[PASSAGE SHOWN]
Yes, we may have no bananas

Fungus threatening the world’s most popular fruit

Just a few years ago, the major concern about bananas in Denmark was the large amounts of cocaine being found in boxes of the fruit being shipped out to stores.

In 2013, nearly 200 kilograms of cocaine was found stashed among the fruit. And the odd report of drugs – and big, hairy spiders – still pops up now and then.

Now, nature itself may have found a way to solve the drug and wildlife problems that occasionally infest your local Netto.

By simply killing off all of the bananas in the world.

You’re right, they used to taste better
Older folks may remember that bananas used to be, well, better. They were mostly of a species called Gros Michel, the world’s most exported type of banana until 1965, when it was wiped out and declared extinct due to a fungal disease that started in Central America and spread to most of the world’s commercial banana plantations, leaving no choice but to burn them all down.

The banana industry then turned to the current species, the Cavendish, which most felt was inferior, but it was at least immune to the fungus, so it was adopted by banana growers worldwide. Today, it accounts for 99 percent of the world banana market.

The Cavendish is grown the way many foodstuffs are these days. The plants are all clones of each other, so there is no genetic diversity and no natural defence against disease. Now that the Cavendish is under threat from a new strain of the same virus that killed off the Gros Michel, one of the most popular commercial foods in the world is once again under threat.

In the ground
The fungus, which affects the plant’s vascular system, preventing it from picking up water, lives in the soil. A single clump of contaminated soil can be enough to spread the disease throughout an entire region.

So far the disease has shown up in Southeast Asia, Australia, the Middle East and Africa and it is already destroying the local economies in areas where it has appeared.

In some areas, already 50 percent of the permanent crop has been lost. And although it is almost impossible for the fungus to spread through the fruit itself, suppliers are rejecting bananas from infected areas.
[/PASSAGE SHOWN]
[DATA SHOWN]
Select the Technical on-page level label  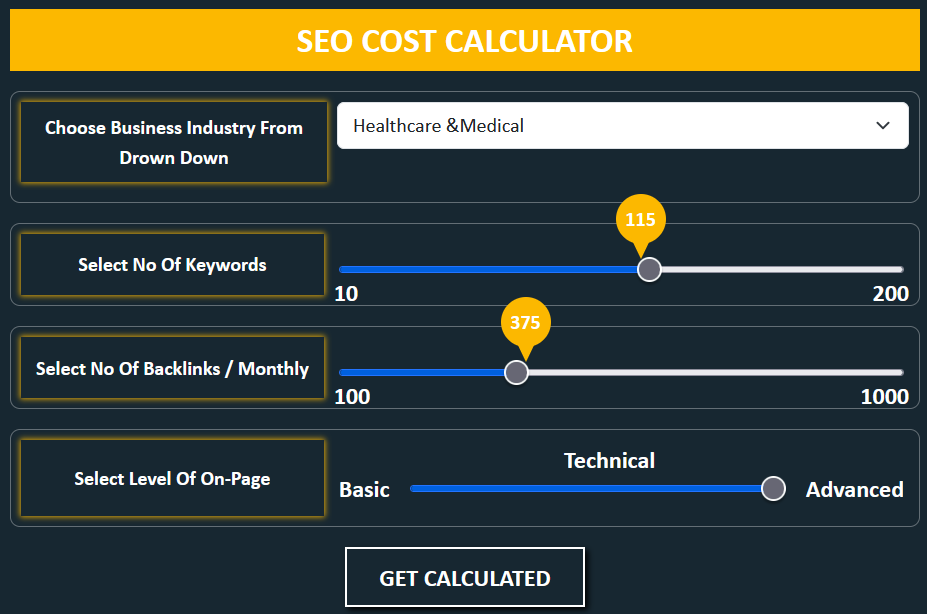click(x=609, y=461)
[/DATA SHOWN]
[DATA SHOWN]
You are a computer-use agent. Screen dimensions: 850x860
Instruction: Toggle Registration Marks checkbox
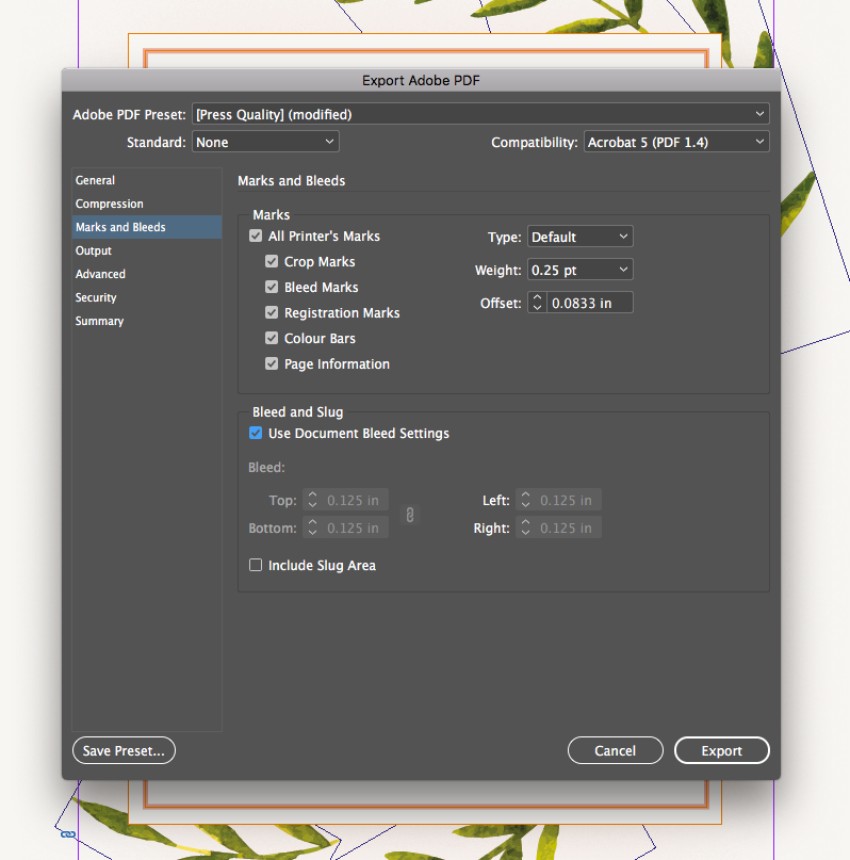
[/DATA SHOWN]
> WORK ORDER 1
Quote the article on bananas from "Now, nature itself" to "in the world.", inclusive.
> WORK ORDER 2
Please mark each statement yes or no against the article on bananas, and give the words of the article that decide it: (a) Gros Michel was the world's most exported banana until 1965. (b) The Cavendish holds half of the world banana market today. (c) The fungus spreads easily through the fruit itself.
The material plays no part in this.

> TASK RESULT 1
Now, nature itself may have found a way to solve the drug and wildlife problems that occasionally infest your local Netto.

By simply killing off all of the bananas in the world.

> TASK RESULT 2
(a) Yes: "the world’s most exported type of banana until 1965"
(b) No: "Today, it accounts for 99 percent of the world banana market."
(c) No: "it is almost impossible for the fungus to spread through the fruit itself"